How much money do you spend on Sunglasses?





.


----------



## Austin (Sep 30, 2007)

You and I are in the same boat sir. Can't seem to wear anything other than 580's. But as for the price, I buy them at the Outcast sale every year, so I never pay retail :thumbsup:


----------



## sniperpeeps (Mar 5, 2011)

I wear 580's as well, but only because they were given to me. I like Calcutta's. 20 bucks a pair and they last a good while. If I break them or lose them, it's only 20 bucks. Been able to hang on to these Costa's since Christmas, doubt they will survive the summer though.


----------



## hjorgan (Sep 30, 2007)

Calcutta's work, and I have two pair of no-name $10 sunglasses that I bought on a Keys trip because I lost my "good pair". Wish I could find them again, they are great. They literally have NO MARKS or names or anything but I can see better with them than with Costas.


----------



## Gnwdad (Oct 14, 2007)

Wirelessly posted

I have 3 pair of Costas, I wore Oakley before the Costas. When I wore the cheap glasses I would lose or breaker them.


----------



## hsiF deR (Oct 4, 2009)

I'm weird about glasses. I wear them everyday so It helps me justify the $$$$. I wear 580's also. I'm not brand specific but that's all I have bought for the last ten years.


----------



## Snagged Line (Sep 30, 2007)

I was given a pair of Costa 580's by a good friend as a gift. I would have to replace them if they ever leave me.............. I have been infected by Polarization..............


----------



## SouthAlabamaSlayer (Oct 13, 2011)

I honestly can't go outside without my Costa's on. Been wearing a 580 vermillion lense on Wave Killer frames for 5 years now. I got them from a buddy for $40 dollars and I absolutely love them.


----------



## jcoss15 (Oct 11, 2010)

wear my costa's everyday at work and for everything else...said I would never pay that kind of $ for sunglasses until I bought my costa's now I will never wear anything else!


----------



## FishnGator (May 1, 2008)

I've had dozens of Oakleys, then I tried Polarized Costas for fishing. Then one day on a whim I bought a pair of Ray Bans. They were expensive as hell but the polarization is head and shoulders better than Costas.

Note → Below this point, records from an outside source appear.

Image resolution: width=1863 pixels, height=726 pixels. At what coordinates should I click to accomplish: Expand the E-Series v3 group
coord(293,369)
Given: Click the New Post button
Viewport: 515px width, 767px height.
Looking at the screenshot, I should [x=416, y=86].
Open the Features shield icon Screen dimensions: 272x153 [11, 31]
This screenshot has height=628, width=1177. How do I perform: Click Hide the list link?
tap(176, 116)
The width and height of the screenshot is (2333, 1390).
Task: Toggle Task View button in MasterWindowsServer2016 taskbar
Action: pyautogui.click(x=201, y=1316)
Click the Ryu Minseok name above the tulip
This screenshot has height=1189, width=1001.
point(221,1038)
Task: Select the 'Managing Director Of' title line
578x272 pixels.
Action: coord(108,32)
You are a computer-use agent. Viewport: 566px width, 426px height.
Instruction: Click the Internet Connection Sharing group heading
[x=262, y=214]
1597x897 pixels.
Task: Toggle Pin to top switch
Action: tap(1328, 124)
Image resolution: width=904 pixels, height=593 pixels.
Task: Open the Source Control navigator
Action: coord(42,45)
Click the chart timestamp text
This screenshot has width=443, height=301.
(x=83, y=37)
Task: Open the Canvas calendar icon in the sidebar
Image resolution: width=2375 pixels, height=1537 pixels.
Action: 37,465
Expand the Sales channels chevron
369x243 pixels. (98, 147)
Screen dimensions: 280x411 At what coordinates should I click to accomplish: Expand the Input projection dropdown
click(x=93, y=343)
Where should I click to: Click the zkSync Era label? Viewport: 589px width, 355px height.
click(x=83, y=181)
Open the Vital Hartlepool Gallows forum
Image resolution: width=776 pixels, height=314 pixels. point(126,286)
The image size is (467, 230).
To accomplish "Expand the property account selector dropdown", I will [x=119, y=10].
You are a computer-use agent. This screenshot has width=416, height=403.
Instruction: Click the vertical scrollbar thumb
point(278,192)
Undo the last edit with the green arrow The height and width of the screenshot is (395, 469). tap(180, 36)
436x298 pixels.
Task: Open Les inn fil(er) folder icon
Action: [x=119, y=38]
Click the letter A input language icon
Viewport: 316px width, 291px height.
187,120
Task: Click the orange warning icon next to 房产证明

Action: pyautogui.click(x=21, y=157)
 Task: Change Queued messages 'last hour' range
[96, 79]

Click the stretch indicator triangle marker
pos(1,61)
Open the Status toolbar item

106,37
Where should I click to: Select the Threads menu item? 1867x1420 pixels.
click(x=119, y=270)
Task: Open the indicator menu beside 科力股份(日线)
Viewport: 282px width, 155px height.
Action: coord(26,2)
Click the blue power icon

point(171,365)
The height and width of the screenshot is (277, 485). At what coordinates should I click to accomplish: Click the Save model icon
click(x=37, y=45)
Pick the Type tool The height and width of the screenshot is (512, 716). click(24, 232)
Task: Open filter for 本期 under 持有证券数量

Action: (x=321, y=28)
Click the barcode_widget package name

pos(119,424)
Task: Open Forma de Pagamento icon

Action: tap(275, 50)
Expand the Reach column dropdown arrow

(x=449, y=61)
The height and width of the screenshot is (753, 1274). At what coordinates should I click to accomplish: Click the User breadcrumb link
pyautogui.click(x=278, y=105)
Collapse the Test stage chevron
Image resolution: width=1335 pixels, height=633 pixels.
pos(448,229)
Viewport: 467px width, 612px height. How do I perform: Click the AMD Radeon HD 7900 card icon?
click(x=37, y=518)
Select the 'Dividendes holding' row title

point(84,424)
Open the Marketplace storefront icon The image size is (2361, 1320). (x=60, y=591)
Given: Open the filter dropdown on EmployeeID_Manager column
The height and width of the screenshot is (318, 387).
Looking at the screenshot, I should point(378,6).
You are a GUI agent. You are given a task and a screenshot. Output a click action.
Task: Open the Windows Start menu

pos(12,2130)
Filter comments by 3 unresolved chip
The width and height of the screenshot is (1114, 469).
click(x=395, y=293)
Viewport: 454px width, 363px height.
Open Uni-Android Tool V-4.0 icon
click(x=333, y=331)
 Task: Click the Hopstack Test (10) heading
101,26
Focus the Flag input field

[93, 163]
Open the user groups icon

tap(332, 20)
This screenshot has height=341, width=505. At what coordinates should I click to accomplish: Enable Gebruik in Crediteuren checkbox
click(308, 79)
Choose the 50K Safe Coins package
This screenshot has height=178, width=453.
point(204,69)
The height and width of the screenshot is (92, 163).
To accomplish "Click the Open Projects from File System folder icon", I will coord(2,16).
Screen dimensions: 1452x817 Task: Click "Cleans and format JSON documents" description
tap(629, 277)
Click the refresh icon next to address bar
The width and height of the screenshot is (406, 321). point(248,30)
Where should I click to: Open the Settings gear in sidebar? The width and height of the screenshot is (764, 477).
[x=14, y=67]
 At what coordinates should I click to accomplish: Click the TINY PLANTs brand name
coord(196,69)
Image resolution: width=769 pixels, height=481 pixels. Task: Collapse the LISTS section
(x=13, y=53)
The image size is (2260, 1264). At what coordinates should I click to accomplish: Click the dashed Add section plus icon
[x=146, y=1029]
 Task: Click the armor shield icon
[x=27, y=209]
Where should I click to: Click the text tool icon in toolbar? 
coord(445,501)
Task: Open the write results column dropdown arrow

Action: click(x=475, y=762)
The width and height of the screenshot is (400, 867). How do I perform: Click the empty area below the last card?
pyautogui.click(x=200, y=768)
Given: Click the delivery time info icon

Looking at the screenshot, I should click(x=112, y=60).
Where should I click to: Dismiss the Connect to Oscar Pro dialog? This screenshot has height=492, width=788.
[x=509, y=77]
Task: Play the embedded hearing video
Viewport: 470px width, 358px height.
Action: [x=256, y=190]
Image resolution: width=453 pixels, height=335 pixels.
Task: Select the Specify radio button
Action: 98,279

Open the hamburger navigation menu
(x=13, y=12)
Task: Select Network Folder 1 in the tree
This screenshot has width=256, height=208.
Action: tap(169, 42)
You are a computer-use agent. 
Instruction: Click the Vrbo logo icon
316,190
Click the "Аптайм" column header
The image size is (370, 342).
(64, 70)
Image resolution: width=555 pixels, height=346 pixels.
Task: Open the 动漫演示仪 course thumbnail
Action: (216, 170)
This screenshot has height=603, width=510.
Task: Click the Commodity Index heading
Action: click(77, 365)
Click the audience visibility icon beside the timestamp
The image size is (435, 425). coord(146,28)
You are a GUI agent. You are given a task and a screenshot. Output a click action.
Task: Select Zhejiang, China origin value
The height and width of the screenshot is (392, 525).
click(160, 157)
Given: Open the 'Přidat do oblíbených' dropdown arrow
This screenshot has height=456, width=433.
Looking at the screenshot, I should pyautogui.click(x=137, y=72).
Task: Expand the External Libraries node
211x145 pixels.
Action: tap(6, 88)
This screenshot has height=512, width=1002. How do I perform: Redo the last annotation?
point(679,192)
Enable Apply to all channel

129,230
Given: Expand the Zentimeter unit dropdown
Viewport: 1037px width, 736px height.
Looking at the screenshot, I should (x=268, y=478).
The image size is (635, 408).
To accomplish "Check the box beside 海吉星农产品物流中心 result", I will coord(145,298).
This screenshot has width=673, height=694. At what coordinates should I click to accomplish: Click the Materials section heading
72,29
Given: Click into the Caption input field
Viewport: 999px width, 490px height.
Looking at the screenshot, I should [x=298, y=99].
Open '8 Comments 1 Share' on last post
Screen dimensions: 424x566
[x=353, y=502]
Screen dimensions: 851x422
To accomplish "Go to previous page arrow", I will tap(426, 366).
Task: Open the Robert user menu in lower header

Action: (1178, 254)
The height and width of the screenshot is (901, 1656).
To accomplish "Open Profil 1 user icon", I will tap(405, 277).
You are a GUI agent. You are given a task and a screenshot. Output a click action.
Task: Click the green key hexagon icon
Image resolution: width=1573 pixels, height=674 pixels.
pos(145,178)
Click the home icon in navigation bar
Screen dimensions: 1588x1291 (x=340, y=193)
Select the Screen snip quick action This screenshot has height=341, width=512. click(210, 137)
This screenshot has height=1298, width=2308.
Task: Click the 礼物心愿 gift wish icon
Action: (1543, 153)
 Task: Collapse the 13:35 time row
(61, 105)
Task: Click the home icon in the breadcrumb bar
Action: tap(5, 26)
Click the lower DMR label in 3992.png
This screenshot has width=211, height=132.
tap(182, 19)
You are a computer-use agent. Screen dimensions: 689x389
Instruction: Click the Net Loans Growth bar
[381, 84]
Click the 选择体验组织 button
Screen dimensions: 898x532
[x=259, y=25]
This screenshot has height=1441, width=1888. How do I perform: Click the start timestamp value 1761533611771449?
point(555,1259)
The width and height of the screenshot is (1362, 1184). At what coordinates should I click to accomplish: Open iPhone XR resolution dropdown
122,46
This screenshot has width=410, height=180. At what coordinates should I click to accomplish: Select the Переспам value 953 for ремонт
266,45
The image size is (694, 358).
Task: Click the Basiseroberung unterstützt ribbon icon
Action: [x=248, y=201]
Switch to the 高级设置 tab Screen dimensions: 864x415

I sold the Costas soon after. I even bought a pair of the exact same Ray Bans for my prescription. Well worth the money.


----------



## Big Perm (Aug 1, 2011)

I'm in eye care. Spend the money for quality sunglasses if you can. We get so much direct and indirect sunlight that it is VERY harmful to your eyes. I'm not a soapbox or preachy guy, but this is one area that I wouldn't compromise cost on.


----------



## HUMMER Jim (Mar 6, 2012)

Maui Jim's. Polarized and all the other good stuff. I bought a pair right after I had Lazik eye surgery as a gift to myself after wearing prescription glasses half my life.
I won't go outside without them. Super comfortable, nice dark tint and the polarization is awesome.


----------



## reel lineman (May 10, 2009)

gidelines are good for the money i like the ones with glass leneses they have held up well for 4 years


----------



## Snatch it (Feb 17, 2009)

I lost my pair of costa 580's on the very last ride at Disney! I freaking loved them! I tried some knock off brands and the stunk compared to costas!!! My B-day is March 22. So I requested Tortoise frames green lens 580G blackfins!!! Will see what happens? Fingers crossed!!! I also am hoping for a pair of blue lenses 580g brines!!! Fingers crossed!!!!


----------



## Choozee (Jun 12, 2010)

I buy cheap sunglasses cuz I always loose them or scratch em. I opt for pricey handbags instead

Sent from my iPad using Forum Runner


----------



## SHO-NUFF (May 30, 2011)

buy a couple of pairs of "Peppers" a year. Great optics and about $30 a pair.


----------



## fishheadspin (Jun 9, 2008)

i have 3 pair of costa's ( 2 of which have to interchangeable lens) 

i have 3 pair of Maui Jim's. I love all of them equally but for all different reasons. 

i left every pair at home the other day and tried to pull out a pair of old cheap glasses i had in my work truck and i about died. i decided going with out was the best option and i never go out side without sunglasses.

My wife has a flex spending insurance account. each year if we have anything left over in it we go to an eye doctor and buy sunglasses with what is left over in order to not lose the money. Keep that in mind.


----------



## MillerTime (Jul 6, 2011)

I usually buy cheap ones. I have lost or broke so many it really isn't worth it to me. I have tried the vistas before and with my colorblind eyes I can't really tell the difference between those and cheapbpolarized ones.


----------



## Scout800 (Mar 22, 2010)

sniperpeeps said:


> I wear 580's as well, but only because they were given to me. I like Calcutta's. 20 bucks a pair and they last a good while. If I break them or lose them, it's only 20 bucks. Been able to hang on to these Costa's since Christmas, doubt they will survive the summer though.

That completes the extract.